── EXERCISE DATA

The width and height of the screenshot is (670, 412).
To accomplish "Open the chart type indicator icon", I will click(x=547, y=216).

────
── EXERCISE DATA

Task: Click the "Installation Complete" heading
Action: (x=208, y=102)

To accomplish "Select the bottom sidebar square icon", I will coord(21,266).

────
── EXERCISE DATA

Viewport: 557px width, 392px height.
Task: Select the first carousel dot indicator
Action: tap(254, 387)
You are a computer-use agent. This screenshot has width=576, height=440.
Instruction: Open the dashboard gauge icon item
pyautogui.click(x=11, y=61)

────

> WORK INSTRUCTION: The expected output is every line of the records in which the string "screenshot" appears.

> RESPONSE BELOW:
The width and height of the screenshot is (670, 412).
You are a computer-use agent. This screenshot has width=576, height=440.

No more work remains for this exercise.